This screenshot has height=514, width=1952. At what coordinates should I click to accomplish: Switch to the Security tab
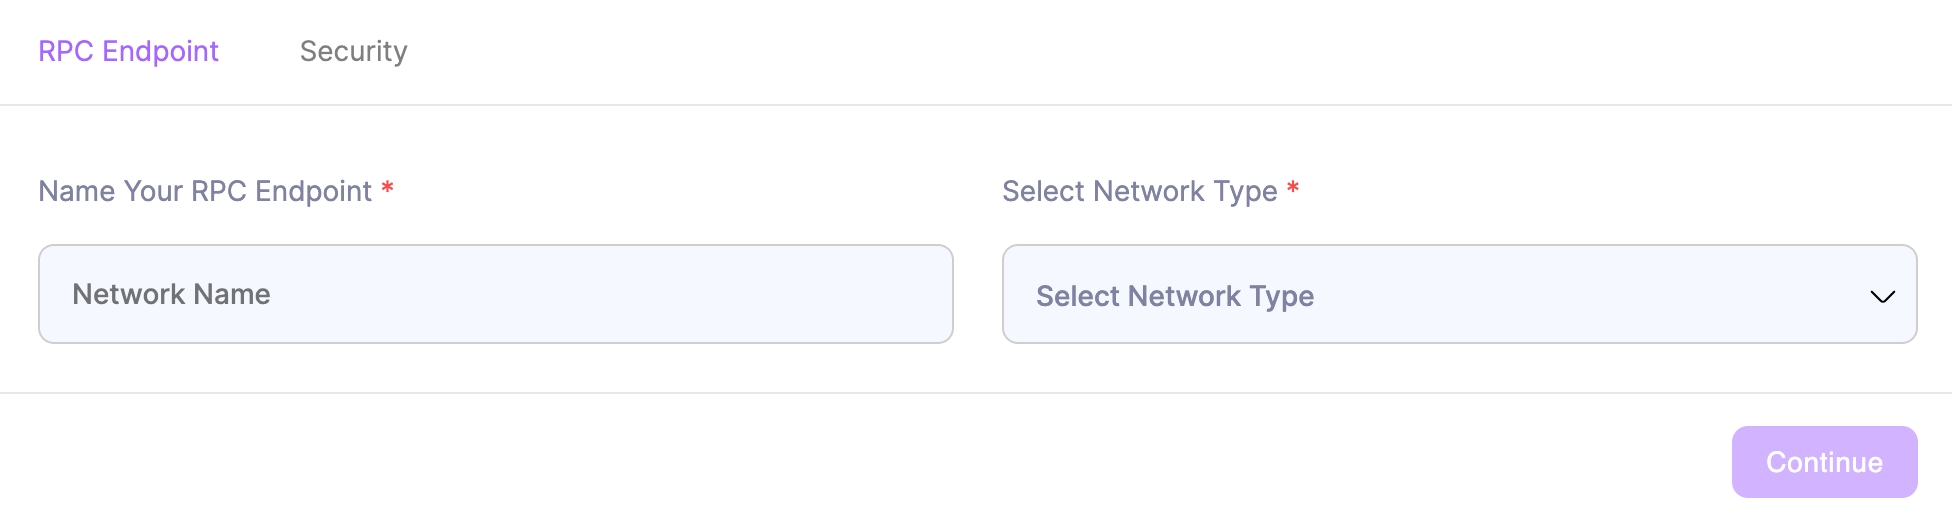coord(353,51)
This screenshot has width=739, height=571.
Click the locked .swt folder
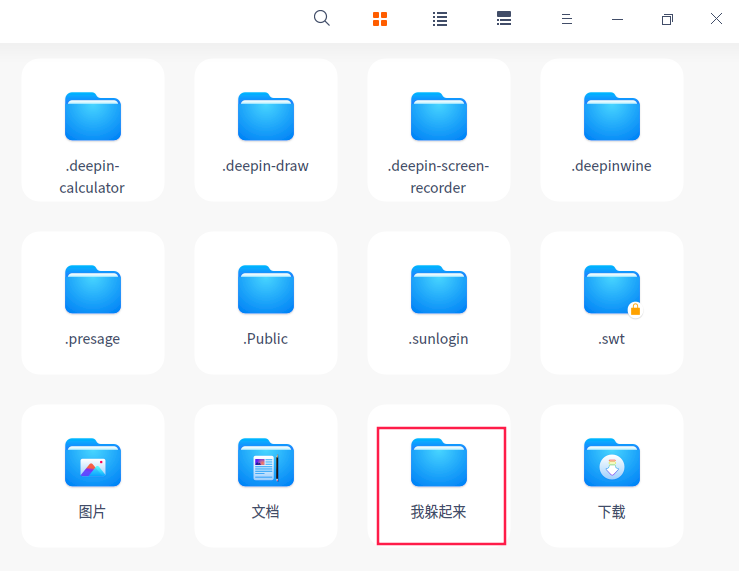[x=612, y=303]
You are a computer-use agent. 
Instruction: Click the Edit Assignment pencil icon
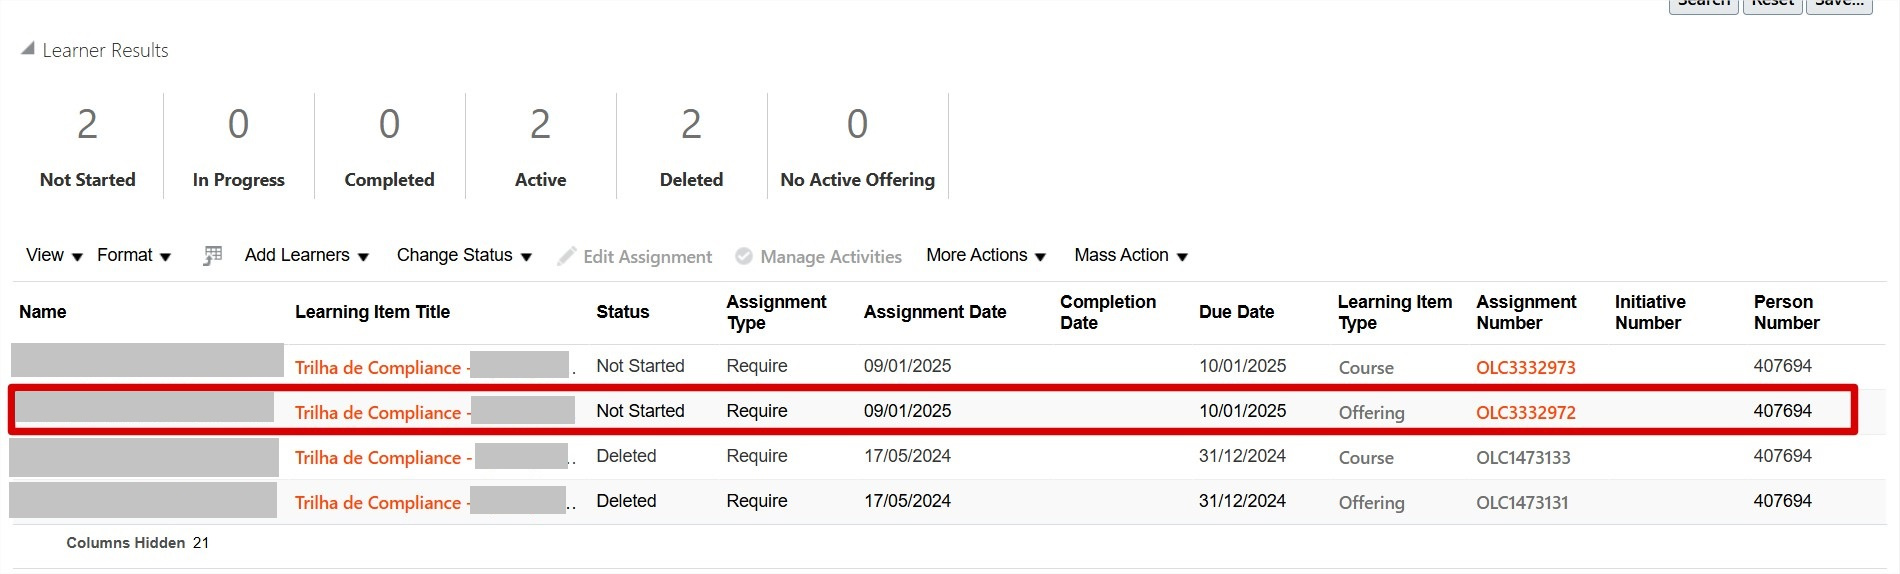567,256
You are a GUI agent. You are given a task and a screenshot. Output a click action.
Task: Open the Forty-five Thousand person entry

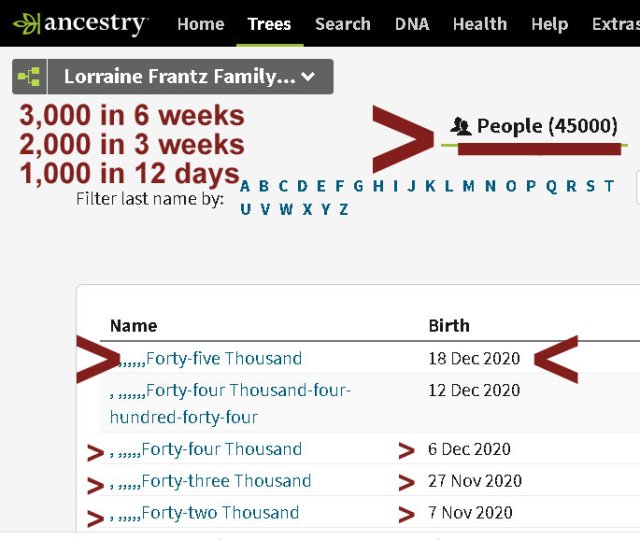223,358
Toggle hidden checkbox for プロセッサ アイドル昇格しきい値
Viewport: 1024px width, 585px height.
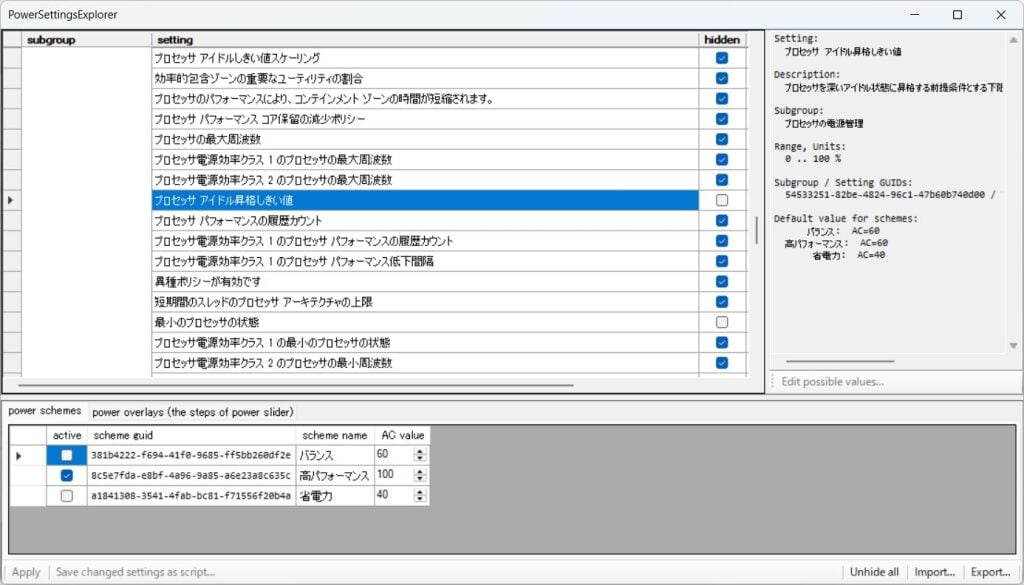tap(722, 200)
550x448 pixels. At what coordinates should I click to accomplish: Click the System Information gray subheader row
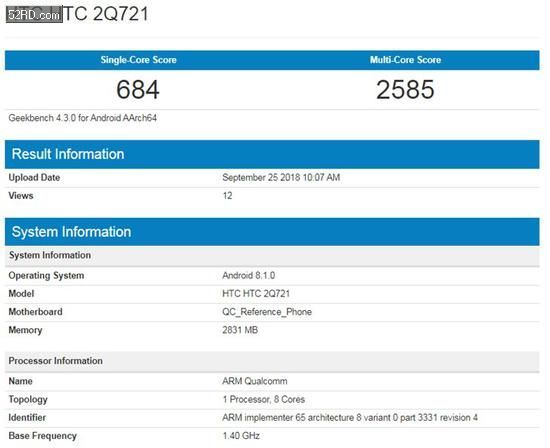(x=272, y=256)
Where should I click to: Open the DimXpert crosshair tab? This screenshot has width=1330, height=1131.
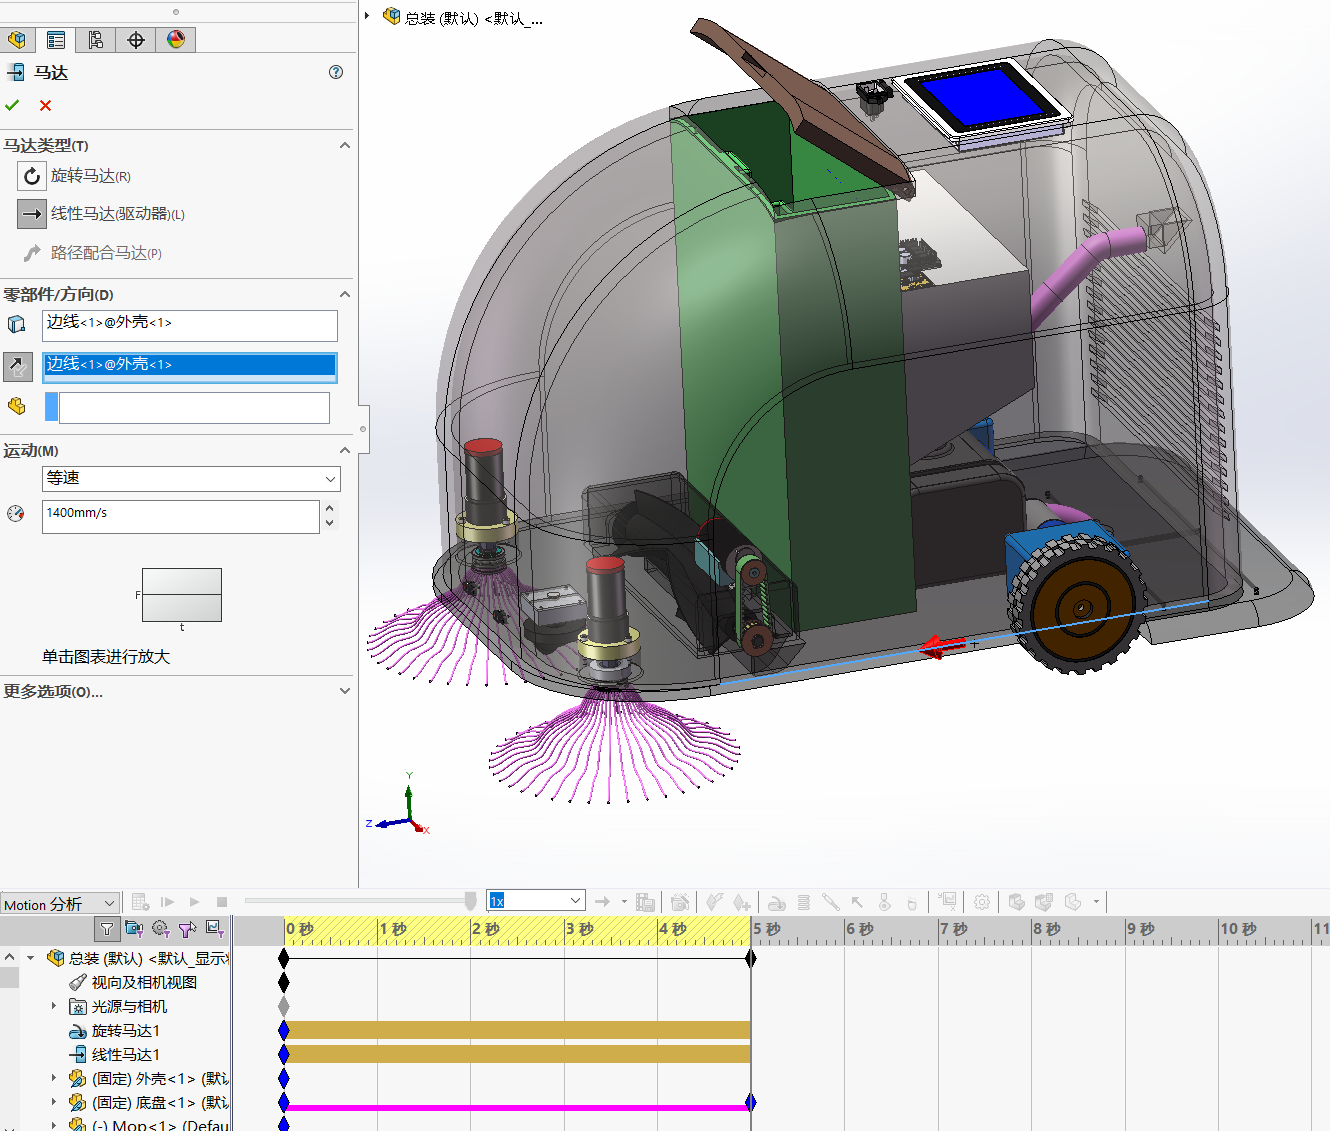[136, 40]
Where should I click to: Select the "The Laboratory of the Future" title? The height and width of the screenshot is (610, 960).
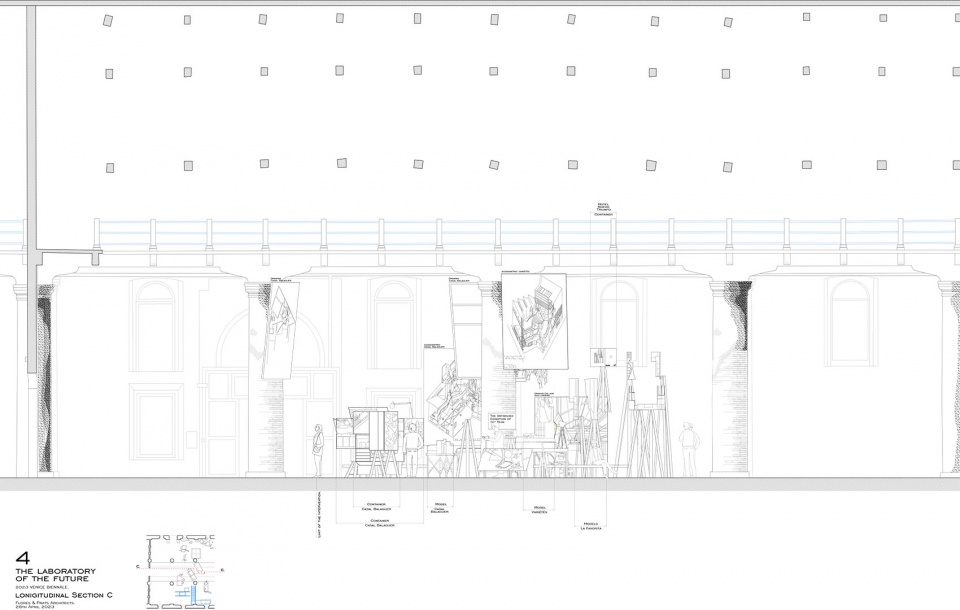(x=56, y=574)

------------------------------------------------------------

Go through the data and return each line where the word "agent" appears.

You are a computer-use agent. 
You are a GUI agent. You are given a task and a screenshot. Output a click action.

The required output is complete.